小学校で「夢と現実のちがいは?」というテーマで哲学対話をした。子どもたちはあっという間に深く潜って、ああだこうだと議論している。何か答えが出そうになっても、誰かが「いや、こうじゃないか」と言ったり「でもそれってなんでそうなの」などと言って再吟味されていく。わたしもまた、息をするのも忘れて夢中になる。考えが出ては覆されるが、確実に何かが進んでいる。前進している。だが、終わりの時間は来る。「じゃあ終わりの挨拶をしましょう」と担任の先生が声をかけてくれる。子どもたちはわたしに懇願する。

待って!!もうすこしで分かりそうなのに、待って!!終わらないで!!!おねがい!

彼らに世界の正体がすぐそこに迫っている。だが、次の音楽の授業も迫っている。わたしは苦笑して、まだ深く潜っている何人かを、なんとか陸に引っ張り上げる。また明日も来てね、と女の子が小さな指をわたしの小指にからませて、音楽室へ走って行く。

わたしの授業は一回きりだから、もう彼らに会うことはできない。

「もう少しで分かりそう」という感覚は、「もう少しで思い出せそう」という感覚に似ている。

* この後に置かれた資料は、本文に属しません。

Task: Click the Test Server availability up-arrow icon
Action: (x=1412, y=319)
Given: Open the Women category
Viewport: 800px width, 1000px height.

たとえば、誰かの名前を思い出すとき。あの、美大出てて、何かよくわかんない仕事している…ほらユウカの友達で、あの、忘年会の時に変な帽子被ってた、あのあれ…誰かを指し示す情報が、吸い寄せられるようにこちらへやってきては分散する。それぞれの情景はぼんやりとしていて、うまく見えない。だからなのか、思い出そうとしている人は、近眼の人が遠くのものを見ようと目を細めるような、眉間に皺をよせた表情をする。

思い出せない経験はかなりもどかしい。

だが、確かに思い出す対象はこの世に存在する。

そのことだけが記憶の中で溺れているわたしを励ましてくれる。

何かを思い出そうとするとき、ひとはもどかしさの苦痛に顔をゆがめつつも、その「何か」に、いとおしさを感じている。かつてわたしの中にいて、わたしのものだった「何か」。たまたまそれはどこかへ飛翔してしまったが、たしかにわたしが所有していたのだ。

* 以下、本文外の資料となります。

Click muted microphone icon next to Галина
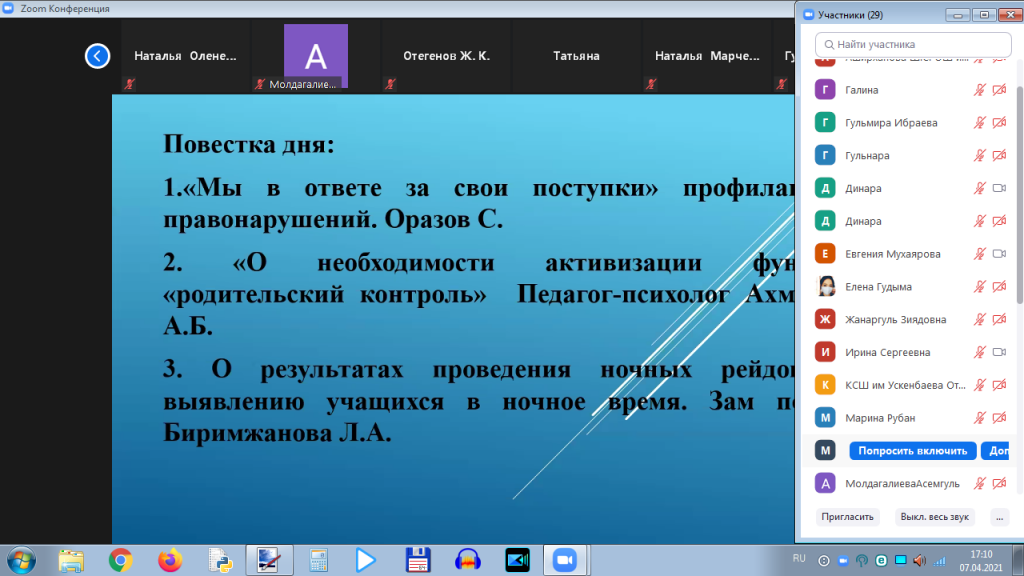Screen dimensions: 1024x576 click(x=980, y=90)
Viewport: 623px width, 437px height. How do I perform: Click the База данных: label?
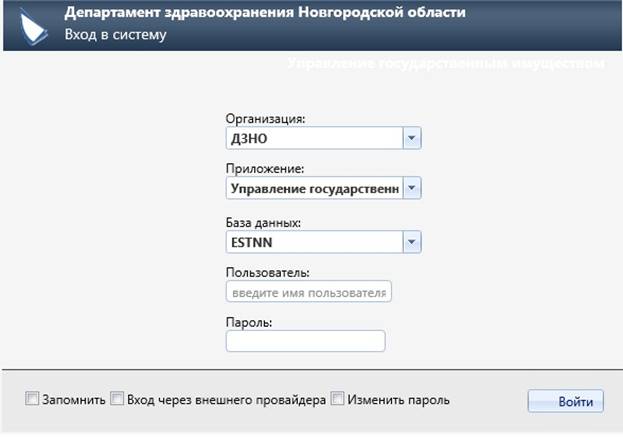click(265, 222)

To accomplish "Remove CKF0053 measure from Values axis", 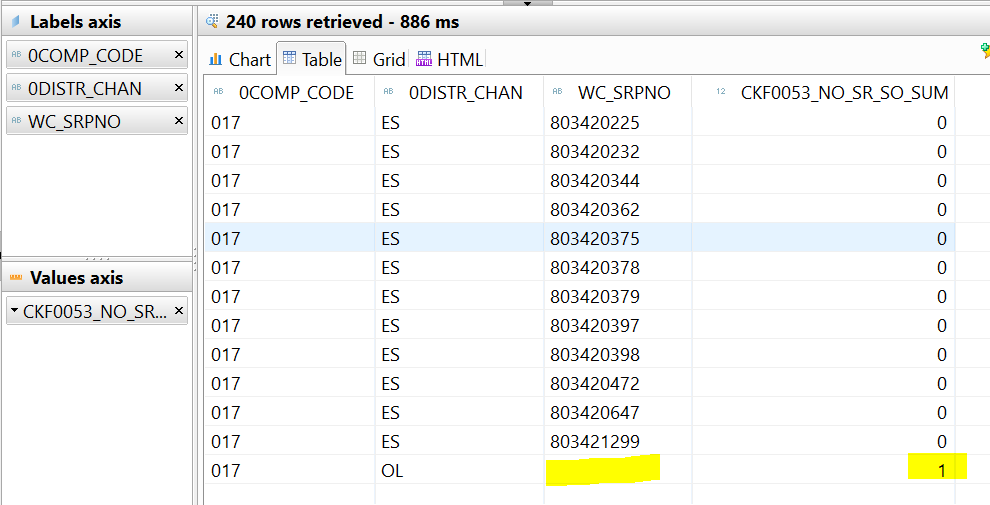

だがもはやそれはひとかけらの姿もわたしには見せてくれない。

その代わりわたしは、それに途方もないなつかしさを感じている。

かつてわたしのものであった何か、そしてそれを失ってしまった深いかなしみ。

探究とは、想起することに似ているのだ。

同じことを考えた哲学者がいる。

紀元前の哲学者、プラトンである。倫理の授業を受けたことがあるひとは「想起説(アナムネーシス)」という言葉を少しはおぼえているだろうか。

アナムネーシス。古代ギリシャ語。まずこの言葉を想起することが難しい。

先日も哲学研究者の先輩が「想起説ってギリシャ語ってなんだっけ」と言ったのに対し「アムネスティですね」と答えてしまった。それは人権問題のNGOだ。「そうだったな」と先輩は言った。適当なものだ。

プラトンを読めば分かるが、想起説とはなかなかドラマチックだ。理論立てもしっかりしていて、わくわくさせられる。だが、わたしが言っているのは、もう少し感覚的なものだろう。

気配。なつかしい、何かを思い出しそうな、ずっとずっとむかしに、わたしは「それ」を知っていたような感覚。確かに存在する「それ」の予感。そしてそれがいま手元にないことの喪失感と苦痛。分かったぞ、とそれをつかみ取ったと思っても、それが後々違うと分かったときの、失望と気恥ずかしさと、可笑しさ。

それは、見上げたはるか遠くのどこかにあるのではなくて、わたしのふかいふかい魂の井戸の底に、ぽとりと頼りなく落ちているのかもしれない。

帰宅したアパートで、今日子どもたちと話した「夢と現実の違い」について考える。

哲学書が参考になるかもしれない、と本棚から引っ張り出す。やっぱり難しい。がんばって意味を読み取り、自分や誰かが言った考えとぶつけてみる。眉間に皺をよせて、思考の中に潜り込む。誰かの意見と、わたしの考えがうまく溶け合わずに、もたもたとつかみ合っている。どっちかが倒れるか、和解して抱き合うかしてほしい。かと思ったら、新しく哲学者が出てきて、つかみ合いに参加しようとしている。困る、これ以上の参加者は。大乱闘だ。

それをなぜか母が見ている。

 

若かった頃のなつかしい母だ。幼稚園の頃のわたしが好きだった、ベージュのシャツを着て笑っている。誰を応援しているのだろう。

 

 

ふと我に返ると、隣の部屋に母がいる気がした。

 

ぼんやりした頭で扉を開けると、汚い食器がそのままの狭い6畳の部屋がある。

母はいない。なつかしさだけが魂に沈んでいる。

 

陽はすっかり傾いて、青みがかった空気が部屋いっぱいに充満している。

まるで水中のようだ。

 

なんて美しいんだ、と私は言った。